━━━━━ INPUT MATERIAL

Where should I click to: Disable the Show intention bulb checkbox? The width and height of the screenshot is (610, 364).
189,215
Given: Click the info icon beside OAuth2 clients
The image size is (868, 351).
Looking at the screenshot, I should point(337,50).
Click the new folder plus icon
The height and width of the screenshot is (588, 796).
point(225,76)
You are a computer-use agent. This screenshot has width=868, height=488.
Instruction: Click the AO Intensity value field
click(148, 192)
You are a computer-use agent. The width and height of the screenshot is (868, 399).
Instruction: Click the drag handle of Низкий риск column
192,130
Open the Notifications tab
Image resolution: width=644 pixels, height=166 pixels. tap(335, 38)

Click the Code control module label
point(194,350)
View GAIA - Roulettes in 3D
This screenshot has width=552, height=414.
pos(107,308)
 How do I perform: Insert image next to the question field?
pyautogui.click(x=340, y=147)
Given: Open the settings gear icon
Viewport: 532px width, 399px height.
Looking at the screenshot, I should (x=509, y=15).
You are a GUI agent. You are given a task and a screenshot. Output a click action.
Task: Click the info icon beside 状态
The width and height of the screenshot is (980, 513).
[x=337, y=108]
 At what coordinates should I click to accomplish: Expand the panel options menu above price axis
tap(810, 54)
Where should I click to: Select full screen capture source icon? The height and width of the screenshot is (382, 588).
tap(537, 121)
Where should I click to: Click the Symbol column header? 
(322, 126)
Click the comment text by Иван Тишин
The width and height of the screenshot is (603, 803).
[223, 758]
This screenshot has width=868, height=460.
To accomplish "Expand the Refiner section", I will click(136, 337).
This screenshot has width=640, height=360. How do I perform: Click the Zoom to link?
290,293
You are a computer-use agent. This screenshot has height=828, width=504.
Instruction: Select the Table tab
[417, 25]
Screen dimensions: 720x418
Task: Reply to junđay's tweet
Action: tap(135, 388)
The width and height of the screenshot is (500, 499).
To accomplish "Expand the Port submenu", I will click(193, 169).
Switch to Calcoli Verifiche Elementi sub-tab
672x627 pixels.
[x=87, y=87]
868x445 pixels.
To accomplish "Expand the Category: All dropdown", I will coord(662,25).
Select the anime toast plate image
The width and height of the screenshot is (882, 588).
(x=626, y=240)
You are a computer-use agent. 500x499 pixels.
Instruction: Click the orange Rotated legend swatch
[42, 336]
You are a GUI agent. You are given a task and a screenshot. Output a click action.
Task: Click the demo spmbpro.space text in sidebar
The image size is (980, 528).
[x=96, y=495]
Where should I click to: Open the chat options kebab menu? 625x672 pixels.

━━━━━━━━━━

§ WORK ITEM
Would you restate the material word for word, leaving nothing out?

§ RESULT OF THIS EXERCISE
Where should I click to: Disable the Show intention bulb checkbox? The width and height of the screenshot is (610, 364).
189,215
Given: Click the info icon beside OAuth2 clients
The image size is (868, 351).
Looking at the screenshot, I should point(337,50).
Click the new folder plus icon
The height and width of the screenshot is (588, 796).
point(225,76)
You are a computer-use agent. This screenshot has width=868, height=488.
Instruction: Click the AO Intensity value field
click(148, 192)
You are a computer-use agent. The width and height of the screenshot is (868, 399).
Instruction: Click the drag handle of Низкий риск column
192,130
Open the Notifications tab
Image resolution: width=644 pixels, height=166 pixels. tap(335, 38)

Click the Code control module label
point(194,350)
View GAIA - Roulettes in 3D
This screenshot has width=552, height=414.
pos(107,308)
 How do I perform: Insert image next to the question field?
pyautogui.click(x=340, y=147)
Given: Open the settings gear icon
Viewport: 532px width, 399px height.
Looking at the screenshot, I should (x=509, y=15).
You are a GUI agent. You are given a task and a screenshot. Output a click action.
Task: Click the info icon beside 状态
The width and height of the screenshot is (980, 513).
[x=337, y=108]
 At what coordinates should I click to accomplish: Expand the panel options menu above price axis
tap(810, 54)
Where should I click to: Select full screen capture source icon? The height and width of the screenshot is (382, 588).
tap(537, 121)
Where should I click to: Click the Symbol column header? 
(322, 126)
Click the comment text by Иван Тишин
The width and height of the screenshot is (603, 803).
[223, 758]
This screenshot has width=868, height=460.
To accomplish "Expand the Refiner section", I will click(136, 337).
This screenshot has width=640, height=360. How do I perform: Click the Zoom to link?
290,293
You are a computer-use agent. This screenshot has height=828, width=504.
Instruction: Select the Table tab
[417, 25]
Screen dimensions: 720x418
Task: Reply to junđay's tweet
Action: tap(135, 388)
The width and height of the screenshot is (500, 499).
To accomplish "Expand the Port submenu", I will click(193, 169).
Switch to Calcoli Verifiche Elementi sub-tab
672x627 pixels.
[x=87, y=87]
868x445 pixels.
To accomplish "Expand the Category: All dropdown", I will coord(662,25).
Select the anime toast plate image
The width and height of the screenshot is (882, 588).
(x=626, y=240)
You are a computer-use agent. 500x499 pixels.
Instruction: Click the orange Rotated legend swatch
[42, 336]
You are a GUI agent. You are given a task and a screenshot. Output a click action.
Task: Click the demo spmbpro.space text in sidebar
The image size is (980, 528).
[x=96, y=495]
Where should I click to: Open the chat options kebab menu? 625x672 pixels.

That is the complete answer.